Ho trascorso un po’ troppo tempo qui negli ultimi 3 giorni (NdR: Gethin scrive dall’aeroporto di Fiumicino. A causa degli incendi a Palermo e del successivo sciopero dei controllori di volo, Gethin è rimasto bloccato due giorni all’aeroporto di Roma) ma ne è valsa la pena per aver avuto il privilegio di essere parte ieri del Palermo Pride. Su un’isola con una popolazione che è un po’ meno della metà di quella di Londra, una bellissima isola circondata da onde, pesci e uccelli marini, 50.000 persone hanno marciato attraverso la città di Palermo – senza la necessità di sponsor che sostenessero lo sforzo economico.

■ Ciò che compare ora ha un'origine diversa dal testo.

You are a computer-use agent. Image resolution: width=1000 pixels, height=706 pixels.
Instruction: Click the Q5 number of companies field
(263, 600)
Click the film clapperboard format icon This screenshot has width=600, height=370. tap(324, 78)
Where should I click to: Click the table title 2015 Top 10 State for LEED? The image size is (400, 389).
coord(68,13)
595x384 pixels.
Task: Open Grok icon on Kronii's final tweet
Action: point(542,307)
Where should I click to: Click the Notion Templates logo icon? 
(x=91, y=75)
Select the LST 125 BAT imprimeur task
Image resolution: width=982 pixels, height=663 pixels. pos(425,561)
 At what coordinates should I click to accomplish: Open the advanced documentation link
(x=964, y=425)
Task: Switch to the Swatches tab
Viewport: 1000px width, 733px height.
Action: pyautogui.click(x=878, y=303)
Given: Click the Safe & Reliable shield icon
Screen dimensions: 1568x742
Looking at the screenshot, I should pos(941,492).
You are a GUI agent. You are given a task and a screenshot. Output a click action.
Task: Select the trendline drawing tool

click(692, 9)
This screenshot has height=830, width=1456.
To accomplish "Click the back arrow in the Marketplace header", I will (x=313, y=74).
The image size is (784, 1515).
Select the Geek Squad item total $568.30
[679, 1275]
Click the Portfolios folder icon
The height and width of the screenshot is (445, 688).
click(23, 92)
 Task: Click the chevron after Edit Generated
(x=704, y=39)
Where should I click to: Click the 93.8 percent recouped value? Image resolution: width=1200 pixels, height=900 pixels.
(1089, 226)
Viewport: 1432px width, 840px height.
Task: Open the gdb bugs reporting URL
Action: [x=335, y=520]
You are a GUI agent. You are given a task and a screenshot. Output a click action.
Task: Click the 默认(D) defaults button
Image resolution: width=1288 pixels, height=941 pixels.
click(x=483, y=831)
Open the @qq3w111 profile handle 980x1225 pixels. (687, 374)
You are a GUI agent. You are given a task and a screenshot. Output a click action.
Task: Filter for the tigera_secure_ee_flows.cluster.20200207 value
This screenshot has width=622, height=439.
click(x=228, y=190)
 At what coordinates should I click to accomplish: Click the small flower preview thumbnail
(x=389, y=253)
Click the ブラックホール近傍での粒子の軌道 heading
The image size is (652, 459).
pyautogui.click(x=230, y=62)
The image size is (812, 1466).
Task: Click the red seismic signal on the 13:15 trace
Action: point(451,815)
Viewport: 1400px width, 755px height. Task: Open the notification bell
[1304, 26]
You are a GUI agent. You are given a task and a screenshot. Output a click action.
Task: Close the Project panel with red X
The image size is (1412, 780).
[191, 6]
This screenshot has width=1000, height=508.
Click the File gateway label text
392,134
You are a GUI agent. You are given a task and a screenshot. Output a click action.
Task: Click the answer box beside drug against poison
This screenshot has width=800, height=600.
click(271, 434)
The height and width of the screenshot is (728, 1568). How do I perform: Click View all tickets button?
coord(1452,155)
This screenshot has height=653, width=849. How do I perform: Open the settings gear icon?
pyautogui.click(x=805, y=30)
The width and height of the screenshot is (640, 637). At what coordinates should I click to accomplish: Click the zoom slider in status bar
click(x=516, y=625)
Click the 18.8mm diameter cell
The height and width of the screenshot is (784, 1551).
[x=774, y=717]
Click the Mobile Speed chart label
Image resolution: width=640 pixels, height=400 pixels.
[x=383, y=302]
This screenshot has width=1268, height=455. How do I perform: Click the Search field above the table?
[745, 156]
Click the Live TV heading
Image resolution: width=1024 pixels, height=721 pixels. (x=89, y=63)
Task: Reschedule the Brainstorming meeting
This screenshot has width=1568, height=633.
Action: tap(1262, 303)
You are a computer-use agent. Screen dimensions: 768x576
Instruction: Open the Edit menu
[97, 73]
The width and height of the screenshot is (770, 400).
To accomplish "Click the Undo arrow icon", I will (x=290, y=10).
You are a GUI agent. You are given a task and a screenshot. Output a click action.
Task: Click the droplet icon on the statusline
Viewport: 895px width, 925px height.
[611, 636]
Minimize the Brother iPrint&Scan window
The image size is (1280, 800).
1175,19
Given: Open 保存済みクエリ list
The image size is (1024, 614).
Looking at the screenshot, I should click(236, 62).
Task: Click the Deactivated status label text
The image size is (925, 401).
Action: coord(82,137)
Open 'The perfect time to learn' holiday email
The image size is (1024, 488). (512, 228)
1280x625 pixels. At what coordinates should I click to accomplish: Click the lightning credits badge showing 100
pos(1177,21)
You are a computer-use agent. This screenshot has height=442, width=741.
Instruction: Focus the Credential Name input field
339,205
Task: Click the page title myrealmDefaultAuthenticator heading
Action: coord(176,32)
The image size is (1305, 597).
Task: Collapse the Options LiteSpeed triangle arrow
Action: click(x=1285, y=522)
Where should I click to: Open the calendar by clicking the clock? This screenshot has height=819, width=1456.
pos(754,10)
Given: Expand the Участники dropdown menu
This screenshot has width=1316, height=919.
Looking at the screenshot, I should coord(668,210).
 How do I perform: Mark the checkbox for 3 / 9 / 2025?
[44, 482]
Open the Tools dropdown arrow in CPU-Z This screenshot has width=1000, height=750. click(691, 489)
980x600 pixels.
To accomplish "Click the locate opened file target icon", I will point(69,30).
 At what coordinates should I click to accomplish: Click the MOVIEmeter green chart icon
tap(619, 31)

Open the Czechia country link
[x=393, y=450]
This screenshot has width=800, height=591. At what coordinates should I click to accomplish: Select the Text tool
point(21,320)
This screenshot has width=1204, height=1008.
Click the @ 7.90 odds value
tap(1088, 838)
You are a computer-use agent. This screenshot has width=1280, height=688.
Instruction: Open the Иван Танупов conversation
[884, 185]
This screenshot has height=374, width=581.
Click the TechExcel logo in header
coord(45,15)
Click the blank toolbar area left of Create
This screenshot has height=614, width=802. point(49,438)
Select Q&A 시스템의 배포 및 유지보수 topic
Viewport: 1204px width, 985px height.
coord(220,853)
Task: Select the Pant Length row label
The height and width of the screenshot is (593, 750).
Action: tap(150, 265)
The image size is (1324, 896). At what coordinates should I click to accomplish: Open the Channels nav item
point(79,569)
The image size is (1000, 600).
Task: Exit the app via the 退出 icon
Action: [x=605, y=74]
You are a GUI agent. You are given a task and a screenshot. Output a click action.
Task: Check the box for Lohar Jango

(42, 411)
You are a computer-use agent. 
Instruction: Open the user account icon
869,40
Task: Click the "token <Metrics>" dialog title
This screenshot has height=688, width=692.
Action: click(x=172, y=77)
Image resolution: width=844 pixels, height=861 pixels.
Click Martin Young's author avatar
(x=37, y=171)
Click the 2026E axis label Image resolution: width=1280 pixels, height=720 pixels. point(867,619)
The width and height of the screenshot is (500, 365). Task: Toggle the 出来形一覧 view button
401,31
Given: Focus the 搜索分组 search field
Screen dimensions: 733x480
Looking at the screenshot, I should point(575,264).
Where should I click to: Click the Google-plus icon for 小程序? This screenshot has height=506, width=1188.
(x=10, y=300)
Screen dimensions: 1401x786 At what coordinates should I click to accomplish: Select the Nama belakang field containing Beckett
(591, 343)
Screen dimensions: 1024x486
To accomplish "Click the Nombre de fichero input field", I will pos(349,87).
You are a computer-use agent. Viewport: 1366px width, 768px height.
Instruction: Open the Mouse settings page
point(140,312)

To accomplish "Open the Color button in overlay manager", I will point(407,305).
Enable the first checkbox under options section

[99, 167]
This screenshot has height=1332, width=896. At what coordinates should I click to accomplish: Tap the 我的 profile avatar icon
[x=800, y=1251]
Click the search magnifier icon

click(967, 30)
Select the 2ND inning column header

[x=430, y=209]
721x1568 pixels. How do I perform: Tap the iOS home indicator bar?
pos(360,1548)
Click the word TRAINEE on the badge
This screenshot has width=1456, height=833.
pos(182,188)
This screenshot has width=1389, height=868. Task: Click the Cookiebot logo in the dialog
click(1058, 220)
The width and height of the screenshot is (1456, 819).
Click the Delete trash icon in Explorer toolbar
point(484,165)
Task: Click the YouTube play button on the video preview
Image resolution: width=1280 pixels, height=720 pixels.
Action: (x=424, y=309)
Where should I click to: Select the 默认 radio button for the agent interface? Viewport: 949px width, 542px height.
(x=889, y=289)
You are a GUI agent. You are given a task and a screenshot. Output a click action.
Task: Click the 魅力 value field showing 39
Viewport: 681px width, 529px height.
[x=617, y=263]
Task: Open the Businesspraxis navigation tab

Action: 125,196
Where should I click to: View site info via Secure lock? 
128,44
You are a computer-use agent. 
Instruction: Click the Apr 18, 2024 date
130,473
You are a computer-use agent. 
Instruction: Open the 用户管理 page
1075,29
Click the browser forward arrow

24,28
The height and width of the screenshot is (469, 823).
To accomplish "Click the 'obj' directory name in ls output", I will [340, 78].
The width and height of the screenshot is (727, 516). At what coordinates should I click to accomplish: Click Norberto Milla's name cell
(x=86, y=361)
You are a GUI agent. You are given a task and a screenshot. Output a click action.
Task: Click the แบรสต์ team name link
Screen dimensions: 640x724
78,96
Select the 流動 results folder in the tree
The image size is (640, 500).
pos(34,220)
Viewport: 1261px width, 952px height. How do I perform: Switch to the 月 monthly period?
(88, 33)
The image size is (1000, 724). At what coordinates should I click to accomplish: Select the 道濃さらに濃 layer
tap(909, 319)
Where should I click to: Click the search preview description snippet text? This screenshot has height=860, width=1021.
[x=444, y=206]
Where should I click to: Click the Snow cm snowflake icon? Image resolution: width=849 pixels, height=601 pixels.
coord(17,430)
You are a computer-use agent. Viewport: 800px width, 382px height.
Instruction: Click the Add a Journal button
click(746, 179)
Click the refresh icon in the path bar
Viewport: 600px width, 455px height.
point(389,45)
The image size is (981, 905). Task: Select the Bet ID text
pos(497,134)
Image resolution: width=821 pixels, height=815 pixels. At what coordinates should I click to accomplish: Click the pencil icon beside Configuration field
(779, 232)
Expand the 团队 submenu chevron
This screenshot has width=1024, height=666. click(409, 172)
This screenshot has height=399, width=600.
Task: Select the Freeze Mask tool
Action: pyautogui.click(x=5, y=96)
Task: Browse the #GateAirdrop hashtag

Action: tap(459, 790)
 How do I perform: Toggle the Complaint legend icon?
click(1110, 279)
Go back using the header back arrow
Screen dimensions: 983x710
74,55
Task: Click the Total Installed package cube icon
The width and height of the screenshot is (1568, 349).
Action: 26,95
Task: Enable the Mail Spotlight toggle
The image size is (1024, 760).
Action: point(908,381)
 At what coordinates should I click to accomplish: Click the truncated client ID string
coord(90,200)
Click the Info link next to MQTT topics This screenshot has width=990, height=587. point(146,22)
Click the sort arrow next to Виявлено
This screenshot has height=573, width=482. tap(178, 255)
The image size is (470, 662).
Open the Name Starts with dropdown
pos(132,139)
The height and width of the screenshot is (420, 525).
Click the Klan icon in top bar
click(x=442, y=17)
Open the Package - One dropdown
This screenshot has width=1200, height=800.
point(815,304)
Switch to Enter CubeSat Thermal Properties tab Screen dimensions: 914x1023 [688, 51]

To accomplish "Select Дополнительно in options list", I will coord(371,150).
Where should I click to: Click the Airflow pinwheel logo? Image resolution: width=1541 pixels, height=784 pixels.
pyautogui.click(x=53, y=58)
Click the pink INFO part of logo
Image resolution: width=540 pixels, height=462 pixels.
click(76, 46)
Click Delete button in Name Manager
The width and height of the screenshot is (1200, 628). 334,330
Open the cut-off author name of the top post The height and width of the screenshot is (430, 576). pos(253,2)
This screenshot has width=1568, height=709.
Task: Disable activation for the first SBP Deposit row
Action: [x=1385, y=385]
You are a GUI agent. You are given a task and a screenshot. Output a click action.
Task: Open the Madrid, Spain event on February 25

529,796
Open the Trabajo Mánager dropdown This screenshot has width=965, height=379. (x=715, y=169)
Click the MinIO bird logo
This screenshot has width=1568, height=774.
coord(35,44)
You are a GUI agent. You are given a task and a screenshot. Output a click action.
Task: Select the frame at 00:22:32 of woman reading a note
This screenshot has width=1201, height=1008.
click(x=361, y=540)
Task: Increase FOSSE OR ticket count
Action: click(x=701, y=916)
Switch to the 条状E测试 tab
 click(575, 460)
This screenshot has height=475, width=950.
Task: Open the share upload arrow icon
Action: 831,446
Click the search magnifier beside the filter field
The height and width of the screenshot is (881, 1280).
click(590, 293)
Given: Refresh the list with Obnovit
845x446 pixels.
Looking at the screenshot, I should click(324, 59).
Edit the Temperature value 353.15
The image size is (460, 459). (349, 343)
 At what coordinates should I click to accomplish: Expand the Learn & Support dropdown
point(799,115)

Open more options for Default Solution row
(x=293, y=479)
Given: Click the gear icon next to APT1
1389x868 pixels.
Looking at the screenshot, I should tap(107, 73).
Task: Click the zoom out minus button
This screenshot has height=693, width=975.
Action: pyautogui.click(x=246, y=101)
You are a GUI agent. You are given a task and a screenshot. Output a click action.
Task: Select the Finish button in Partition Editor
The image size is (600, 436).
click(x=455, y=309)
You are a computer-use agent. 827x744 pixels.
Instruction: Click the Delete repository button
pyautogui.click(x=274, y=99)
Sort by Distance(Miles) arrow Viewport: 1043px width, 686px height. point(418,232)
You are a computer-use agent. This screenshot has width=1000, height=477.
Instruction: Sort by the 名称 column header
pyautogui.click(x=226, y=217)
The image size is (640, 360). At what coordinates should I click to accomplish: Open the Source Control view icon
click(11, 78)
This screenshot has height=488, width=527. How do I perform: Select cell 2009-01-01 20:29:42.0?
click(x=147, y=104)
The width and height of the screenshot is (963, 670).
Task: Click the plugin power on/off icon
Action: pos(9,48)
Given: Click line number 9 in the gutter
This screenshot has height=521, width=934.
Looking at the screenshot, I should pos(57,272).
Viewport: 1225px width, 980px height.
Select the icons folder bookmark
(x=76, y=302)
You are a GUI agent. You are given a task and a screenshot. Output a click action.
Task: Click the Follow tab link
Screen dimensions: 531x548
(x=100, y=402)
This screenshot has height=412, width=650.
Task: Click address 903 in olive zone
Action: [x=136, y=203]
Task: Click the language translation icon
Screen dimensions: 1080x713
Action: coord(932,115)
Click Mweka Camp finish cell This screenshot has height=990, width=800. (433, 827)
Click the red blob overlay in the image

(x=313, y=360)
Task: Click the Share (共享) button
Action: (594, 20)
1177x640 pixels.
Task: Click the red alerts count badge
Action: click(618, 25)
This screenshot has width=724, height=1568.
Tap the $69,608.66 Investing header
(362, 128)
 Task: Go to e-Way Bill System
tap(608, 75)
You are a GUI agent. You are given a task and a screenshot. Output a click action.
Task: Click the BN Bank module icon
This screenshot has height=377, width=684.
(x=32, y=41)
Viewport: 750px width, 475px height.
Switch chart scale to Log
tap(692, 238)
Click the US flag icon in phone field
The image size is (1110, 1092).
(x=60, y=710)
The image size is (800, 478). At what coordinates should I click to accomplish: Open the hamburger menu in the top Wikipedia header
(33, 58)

Non ci sono stati banchieri a farsi pubblicità, non ci sono stati trafficanti d’armi a distrarre l’attenzione dai morti di cui sono responsabili dipingendosi addosso uno strato sottilissimo di rosa politicamente corretto.

Solo 50.000 ribelli, queer e loro alleati, per fare sapere al mondo intero che rifugiati e migranti sono solo persone esattamente come noi, alcuni di loro sono queer, altri alleati, ma soprattutto tutti coloro condividono con noi molto di più di ciò che ci divide. Ho avuto il privilegio di poter fare il discorso di chiusura della parata del Palermo Pride, di poter parlare di quello che abbiamo in comune, di parlare di quando il movimento iniziò oltre 30 anni fa quando eravamo insultati, trattati come una malattia, un contagio, una minaccia, trattati come altro. Ho potuto parlare per dire che molti di noi quel mondo hanno lottato per cambiarlo, l’abbiamo cambiato una volta e continuiamo a cambiarlo – nonostante gli orrori di Orlando – in meglio.